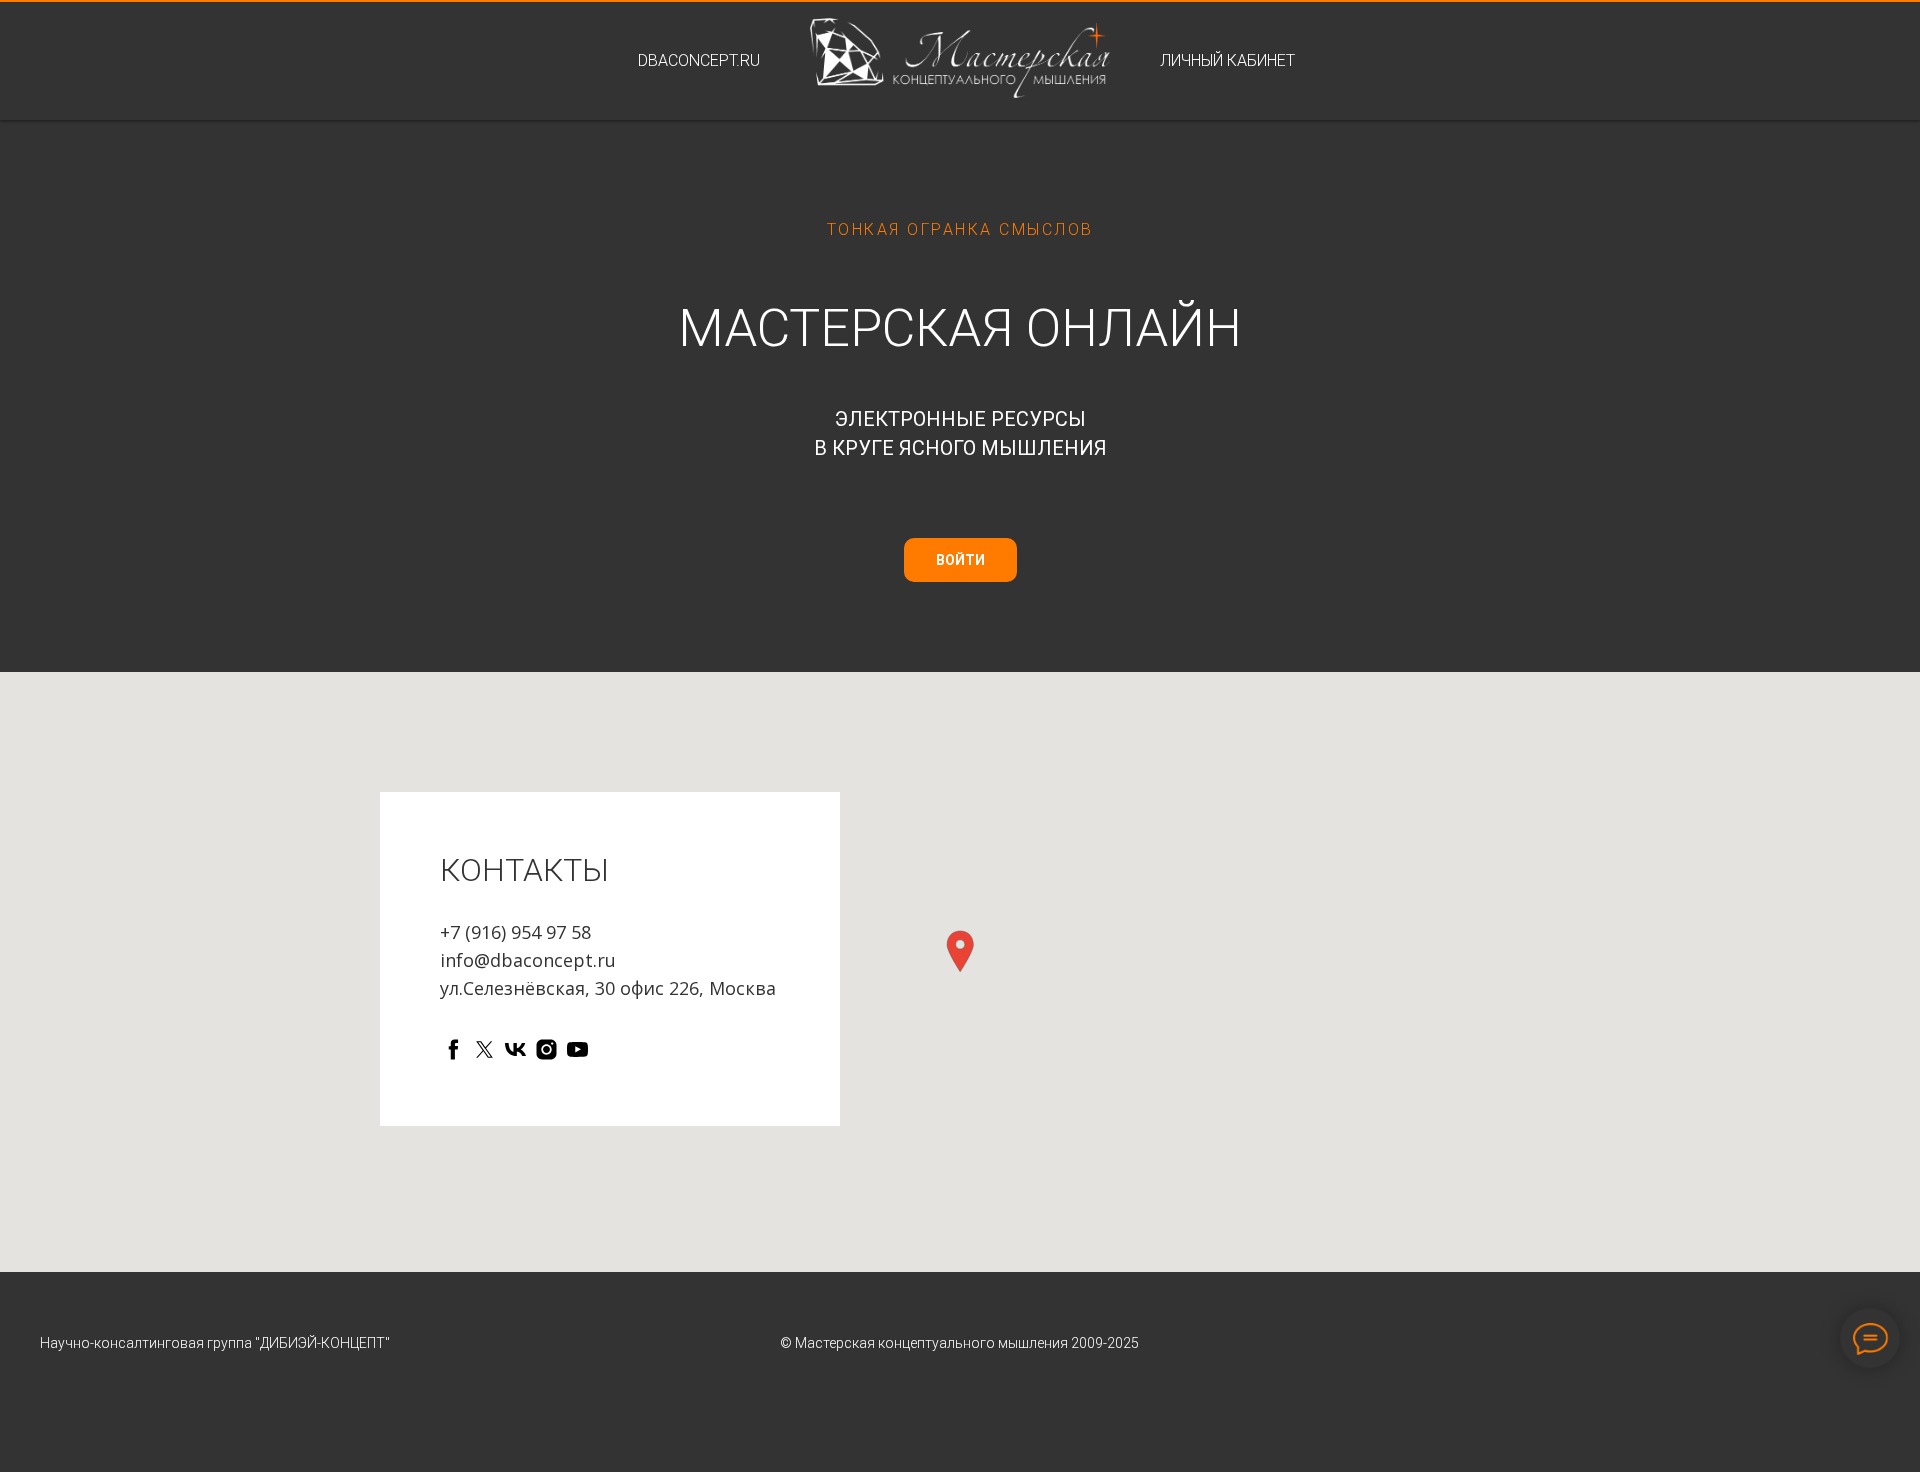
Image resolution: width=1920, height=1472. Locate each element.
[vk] (515, 1049)
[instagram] (546, 1049)
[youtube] (577, 1049)
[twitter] (484, 1049)
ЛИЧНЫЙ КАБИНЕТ (1227, 60)
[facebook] (453, 1049)
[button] (960, 951)
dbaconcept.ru (699, 60)
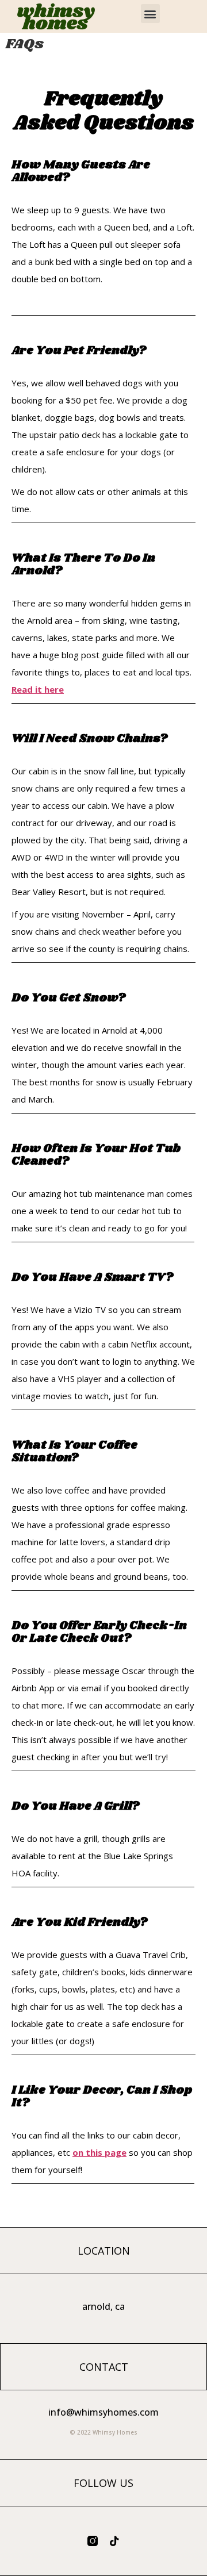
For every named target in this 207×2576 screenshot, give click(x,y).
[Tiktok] (114, 2541)
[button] (150, 13)
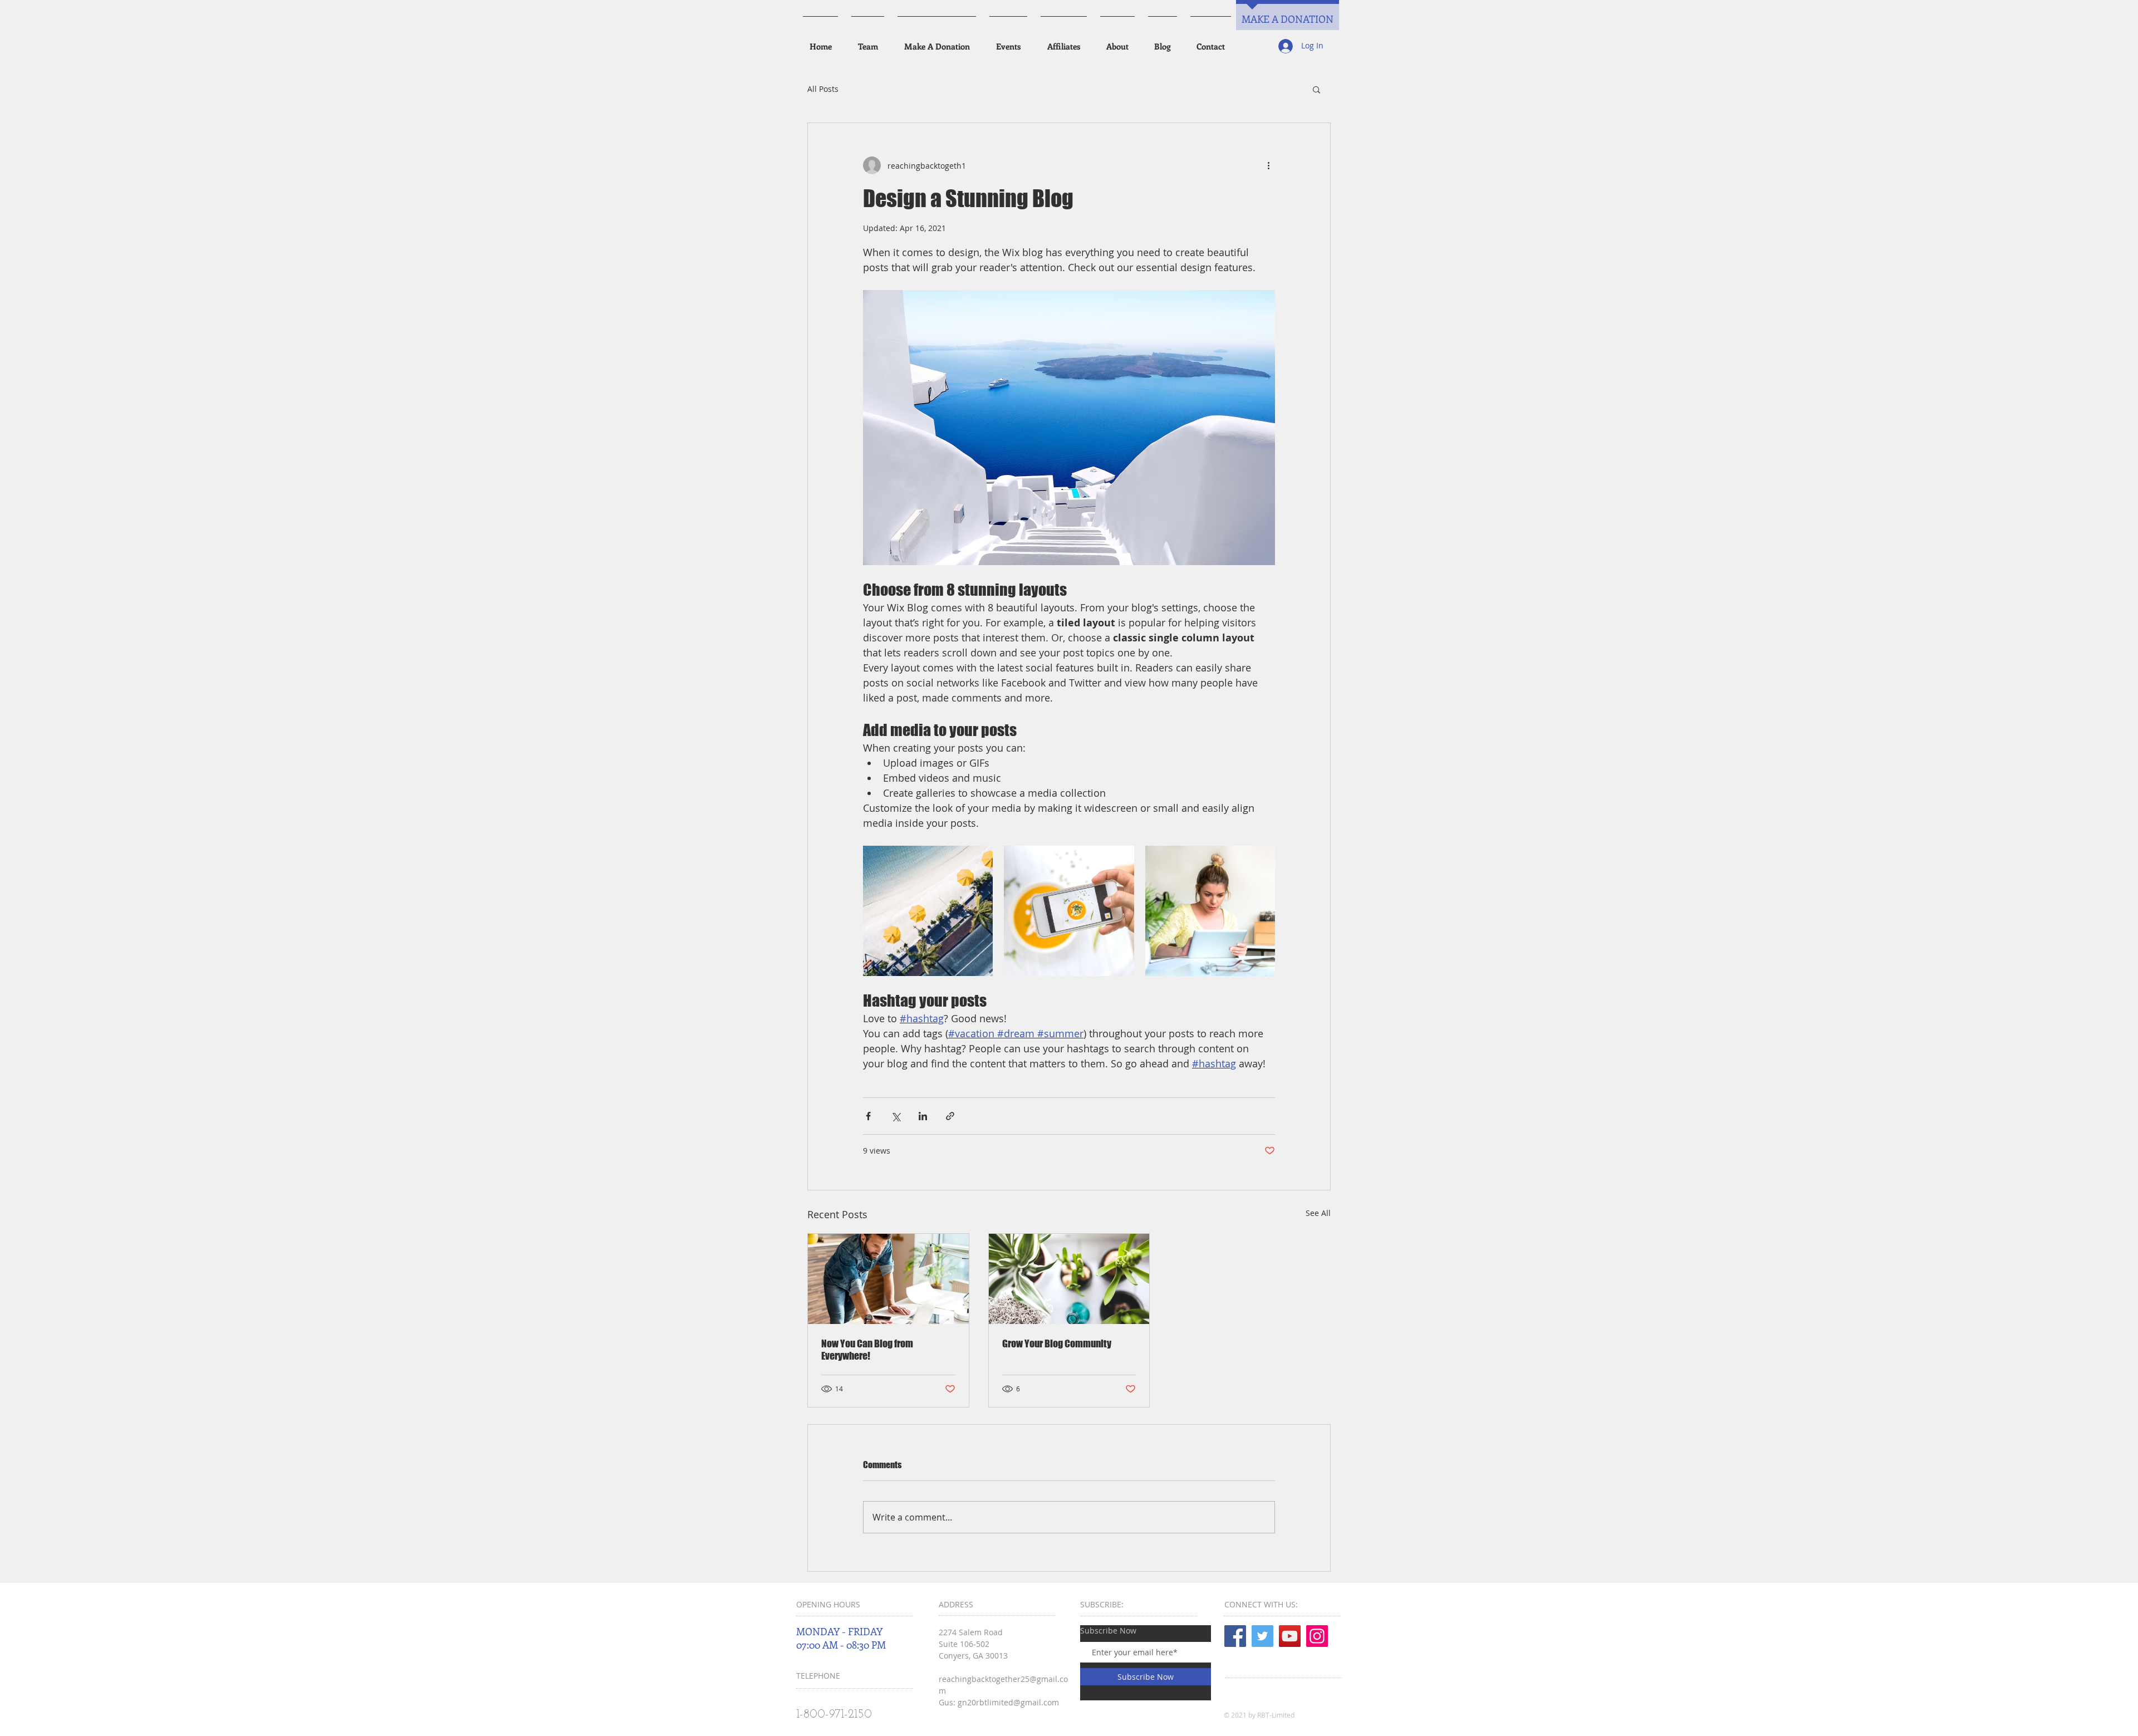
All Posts (822, 89)
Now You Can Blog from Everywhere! (867, 1349)
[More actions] (1268, 165)
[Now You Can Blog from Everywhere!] (888, 1279)
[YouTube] (1290, 1636)
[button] (1316, 89)
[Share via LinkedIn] (923, 1116)
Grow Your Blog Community (1056, 1343)
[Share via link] (950, 1116)
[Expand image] (928, 910)
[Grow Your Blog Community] (1069, 1279)
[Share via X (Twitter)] (895, 1116)
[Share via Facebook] (868, 1116)
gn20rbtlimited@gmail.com (1008, 1702)
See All (1318, 1213)
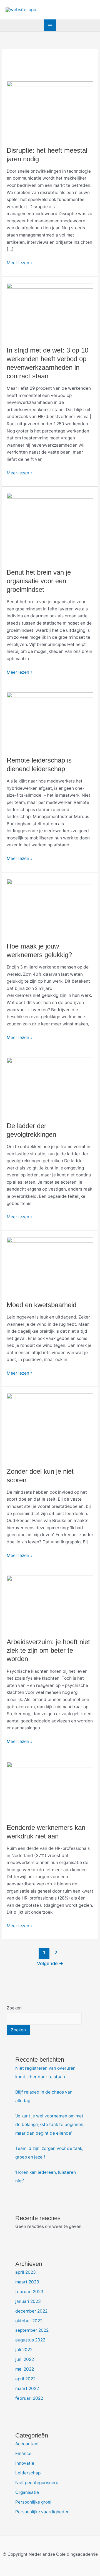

■ Exercise objective
All of the lines above that carry the string "Share" need to be found and copied.

■ Task answer
[Share via LinkedIn] (923, 1116)
[Share via link] (950, 1116)
[Share via X (Twitter)] (895, 1116)
[Share via Facebook] (868, 1116)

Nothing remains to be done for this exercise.